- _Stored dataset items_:
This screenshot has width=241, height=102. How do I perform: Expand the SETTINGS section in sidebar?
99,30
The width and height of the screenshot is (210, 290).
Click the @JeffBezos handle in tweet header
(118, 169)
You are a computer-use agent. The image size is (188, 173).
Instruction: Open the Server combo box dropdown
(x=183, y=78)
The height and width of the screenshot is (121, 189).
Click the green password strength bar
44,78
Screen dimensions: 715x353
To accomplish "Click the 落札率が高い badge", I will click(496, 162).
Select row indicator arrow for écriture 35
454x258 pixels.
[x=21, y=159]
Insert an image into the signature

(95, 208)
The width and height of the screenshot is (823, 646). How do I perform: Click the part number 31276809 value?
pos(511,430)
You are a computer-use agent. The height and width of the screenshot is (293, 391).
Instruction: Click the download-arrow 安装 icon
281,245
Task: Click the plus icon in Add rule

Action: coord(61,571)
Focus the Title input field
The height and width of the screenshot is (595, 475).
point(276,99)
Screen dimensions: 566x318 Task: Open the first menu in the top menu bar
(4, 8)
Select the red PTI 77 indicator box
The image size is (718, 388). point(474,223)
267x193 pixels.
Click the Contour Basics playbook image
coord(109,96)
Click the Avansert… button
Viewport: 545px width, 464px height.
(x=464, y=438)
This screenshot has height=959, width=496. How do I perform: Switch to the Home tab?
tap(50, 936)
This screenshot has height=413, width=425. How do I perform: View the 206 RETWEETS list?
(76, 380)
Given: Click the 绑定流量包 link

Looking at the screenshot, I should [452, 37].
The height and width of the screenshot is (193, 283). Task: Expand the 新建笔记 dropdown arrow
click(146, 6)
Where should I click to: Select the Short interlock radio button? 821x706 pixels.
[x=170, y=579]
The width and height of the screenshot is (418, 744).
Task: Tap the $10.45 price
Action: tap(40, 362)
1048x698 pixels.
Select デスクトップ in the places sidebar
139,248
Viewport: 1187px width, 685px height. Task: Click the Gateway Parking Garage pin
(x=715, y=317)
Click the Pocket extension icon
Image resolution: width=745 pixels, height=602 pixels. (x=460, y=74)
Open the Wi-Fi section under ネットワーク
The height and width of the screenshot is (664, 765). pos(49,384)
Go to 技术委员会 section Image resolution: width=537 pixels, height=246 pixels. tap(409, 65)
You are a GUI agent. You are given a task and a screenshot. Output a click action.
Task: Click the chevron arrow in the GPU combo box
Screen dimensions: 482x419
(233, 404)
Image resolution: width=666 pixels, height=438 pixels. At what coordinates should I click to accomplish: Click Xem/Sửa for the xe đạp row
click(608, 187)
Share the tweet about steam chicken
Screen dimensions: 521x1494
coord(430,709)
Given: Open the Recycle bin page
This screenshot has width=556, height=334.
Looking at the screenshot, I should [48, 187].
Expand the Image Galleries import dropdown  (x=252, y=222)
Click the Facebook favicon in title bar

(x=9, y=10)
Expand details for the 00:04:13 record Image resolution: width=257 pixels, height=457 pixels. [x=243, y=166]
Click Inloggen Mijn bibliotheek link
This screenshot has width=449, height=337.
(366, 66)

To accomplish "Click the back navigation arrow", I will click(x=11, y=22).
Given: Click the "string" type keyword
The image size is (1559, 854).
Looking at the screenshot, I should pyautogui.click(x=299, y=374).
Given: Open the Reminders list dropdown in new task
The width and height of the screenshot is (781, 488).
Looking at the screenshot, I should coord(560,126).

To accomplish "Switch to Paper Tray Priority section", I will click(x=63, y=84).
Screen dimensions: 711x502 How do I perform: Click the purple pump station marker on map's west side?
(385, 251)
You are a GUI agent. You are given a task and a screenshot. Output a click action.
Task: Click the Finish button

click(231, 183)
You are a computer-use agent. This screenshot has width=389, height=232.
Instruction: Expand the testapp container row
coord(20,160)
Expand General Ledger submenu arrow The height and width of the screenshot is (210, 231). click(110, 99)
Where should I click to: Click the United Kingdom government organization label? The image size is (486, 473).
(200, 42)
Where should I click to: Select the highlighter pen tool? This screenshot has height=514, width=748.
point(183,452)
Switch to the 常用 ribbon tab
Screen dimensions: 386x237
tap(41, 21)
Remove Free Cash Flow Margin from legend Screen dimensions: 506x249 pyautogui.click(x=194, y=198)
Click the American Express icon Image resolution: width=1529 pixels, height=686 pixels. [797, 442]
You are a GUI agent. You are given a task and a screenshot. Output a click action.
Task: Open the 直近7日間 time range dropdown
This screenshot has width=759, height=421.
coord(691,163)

- _Exercise requirements_:
Which lines of the records above contain the word "will"? Report each one.

- _Solution to this problem_:
To accomplish "Click the 落札率が高い badge", I will click(496, 162).
To accomplish "Click the back navigation arrow", I will click(x=11, y=22).
To accomplish "Switch to Paper Tray Priority section", I will click(x=63, y=84).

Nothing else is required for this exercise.